AN EXCERPT FROM ‘BRAVE NEW WEST’

On a brilliant mild afternoon in late autumn, just a few weeks before the Millennium, the Big Tree on First South began to uproot itself.  The sidewalk buckled and split in two as the cottonwood’s massive root system slowly lost its grip on the good earth that had sustained her for more than a century. Within the space of a few hours, the tree was visibly tilting toward the street. The news rippled from one end of Moab to the other and by sunset, scores of Moabites had gathered to watch and to mourn.  City work crews, fearing the tree might topple completely, blocked traffic in both directions and sought advice from tree specialists at the University of Utah. They drove down from Salt Lake City the next day but it only took a short while to assess the Big Tree’s future—-she was going to die.  The city decided to put it out of its misery.

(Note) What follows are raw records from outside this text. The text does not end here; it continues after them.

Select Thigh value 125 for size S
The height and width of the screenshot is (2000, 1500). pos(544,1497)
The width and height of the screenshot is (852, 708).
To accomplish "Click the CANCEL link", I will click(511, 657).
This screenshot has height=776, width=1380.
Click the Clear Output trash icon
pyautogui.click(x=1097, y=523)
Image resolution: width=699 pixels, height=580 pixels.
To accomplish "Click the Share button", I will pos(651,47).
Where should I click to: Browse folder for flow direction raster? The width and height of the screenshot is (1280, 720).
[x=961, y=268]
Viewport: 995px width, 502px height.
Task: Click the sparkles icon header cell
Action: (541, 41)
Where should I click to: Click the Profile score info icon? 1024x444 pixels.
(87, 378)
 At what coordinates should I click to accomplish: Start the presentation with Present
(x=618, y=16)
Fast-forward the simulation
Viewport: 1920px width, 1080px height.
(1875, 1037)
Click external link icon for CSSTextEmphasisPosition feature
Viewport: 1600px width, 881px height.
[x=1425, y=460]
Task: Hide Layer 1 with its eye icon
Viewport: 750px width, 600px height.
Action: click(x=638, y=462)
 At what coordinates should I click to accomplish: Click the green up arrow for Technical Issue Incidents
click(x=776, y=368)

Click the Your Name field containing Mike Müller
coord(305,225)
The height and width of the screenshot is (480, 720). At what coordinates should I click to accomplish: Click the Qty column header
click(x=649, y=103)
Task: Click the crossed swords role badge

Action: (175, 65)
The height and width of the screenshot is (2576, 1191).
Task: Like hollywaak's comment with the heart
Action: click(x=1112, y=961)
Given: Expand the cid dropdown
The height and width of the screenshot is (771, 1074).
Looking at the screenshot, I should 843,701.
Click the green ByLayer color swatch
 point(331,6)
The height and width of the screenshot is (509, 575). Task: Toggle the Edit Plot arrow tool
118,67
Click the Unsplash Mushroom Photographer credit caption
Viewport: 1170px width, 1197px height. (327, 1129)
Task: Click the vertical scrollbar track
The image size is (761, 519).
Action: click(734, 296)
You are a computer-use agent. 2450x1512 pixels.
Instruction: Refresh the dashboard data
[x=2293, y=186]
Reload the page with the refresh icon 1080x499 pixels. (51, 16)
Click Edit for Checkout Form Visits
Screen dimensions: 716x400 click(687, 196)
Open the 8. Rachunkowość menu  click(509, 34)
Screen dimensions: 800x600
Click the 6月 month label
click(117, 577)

The Big Tree might have lingered for weeks or even months, but its collapse was inevitable.  Within a few days, the slow and arduous task of tearing the tree down, one sacred limb at a time, began.  Moabites, from small children to octogenarians, all who had remembered the Big Tree as children and played in her shadows, now came to pay their respects, to honor a lifetime friend and to gather remembrances. They collected small cross-sections of branches left by the wood-cutters, to take home as cherished relics. To preserve the memory of a Moab landmark.  I brought my camera and photographed the old cottonwood from every conceivable angle.  I had passed beneath these branches, had appreciated its coolness on a hot summer day, had marveled at the translucent light that filtered through its leaves in the late afternoon, countless times.  To think these images would be the last—–that these were indeed its death photos—seemed more than tragic. It seemed impossible.

Finally only its central trunk remained, one naked gnarled battered finger extended toward the sky.  A bulldozer prodded it a bit and brought the cottonwood down completely. I saw the small explosions of dust and debris and heard the snapping and cracking and tearing of roots giving way and watched them reluctantly relinquish their steady hold at last, after serving the Big Tree so well for so long. The body parts were chopped up and hauled away, the hole left by its uprooting was filled and leveled.  A construction crew, no longer impeded by the Big Tree, extended the curb to the corner and laid new asphalt.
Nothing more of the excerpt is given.